The Great Los Angeles Lion Hunt of 1892
Fourteen hounds, at least a dozen men on horseback, and many more on foot or in horse-drawn coaches, assembled near the Chavez Ravine brick factory on the morning of December 29, 1892. Holding the reins of a tally-ho was the hunt's organizer, Colonel Griffith J. Griffith, the man who four years later would donate Griffith Park to the city and eleven years later would shoot his wife in the eye in a fit of drunken rage. Next to Griffith sat another self-styled colonel, Harrison Gray Otis, the publisher of the Los Angeles Times, along with other members of the press -- all of them armed at Griffith's expense with rifles and ammunition.
The Times fretted that the "California lions" would "pervert their appetite...by eating the strollers on Lovers' Lane or occasional stray children."
This was no ordinary hunt, the target no mere fox. The hunting party had more fearsome prey in mind: two mountain lions seen days before prowling Elysian Park together.
The Southland was then a wilder place -- a few grizzly bears still clung to survival in the nearby mountains -- but the appearance of two large cougars so close to the city raised alarms. The Times fretted that the "California lions" would "pervert their appetite...by eating the strollers on Lovers' Lane or occasional stray children." The Times' rival, the Los Angeles Herald, was no less sensationalistic. "Lions in the City," its headline cried.
In fact, the real reason for the hunt was that the lions (if there were actually two -- mountain lions are typically solitary creatures) had feasted upon one too many of Frank McCrea's pigs in the hills of Griffith's Rancho Los Feliz. As McCrea's landlord, Griffith was determined to eliminate the threat to his ranch's livestock.

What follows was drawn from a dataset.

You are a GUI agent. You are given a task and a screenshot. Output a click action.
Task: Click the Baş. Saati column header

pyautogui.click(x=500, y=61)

Around 8:30 a.m. the party set off along the road from Chavez Ravine to Rancho Los Feliz. Griffith drove the lead coach but delegated leadership of the actual search to Charles Haskell. Haskell and his hunters followed the dogs into Elysian Park's eucalyptus grove and scanned the canopy above for treed cats. They raced up dry gullies and over chaparral ridges, through present-day Silver Lake and into Griffith's Rancho Los Feliz, searching the ground for lion tracks.
By the time the party trickled into the Los Feliz adobe for what was meant to be a celebratory lunch, the hunters were tired, hungry, and embarrassed. Their hounds had given chase to a pair of coyotes and disappeared into the hills of what is now Griffith Park. Meanwhile, the hunters found neither lion nor lion track. The Times reporter playfully named the elusive cats Evans and Sontag, after two famous fugitives in the San Joaquin Valley. Evans and Sontag the outlaws would eventually be captured; Evans and Sontag the cats never would. Mrs. McCrea fed Griffith and the hunters anyway, serving a feast of buttered biscuits, olives, preserves, warm pie, coffee, and roasted pig.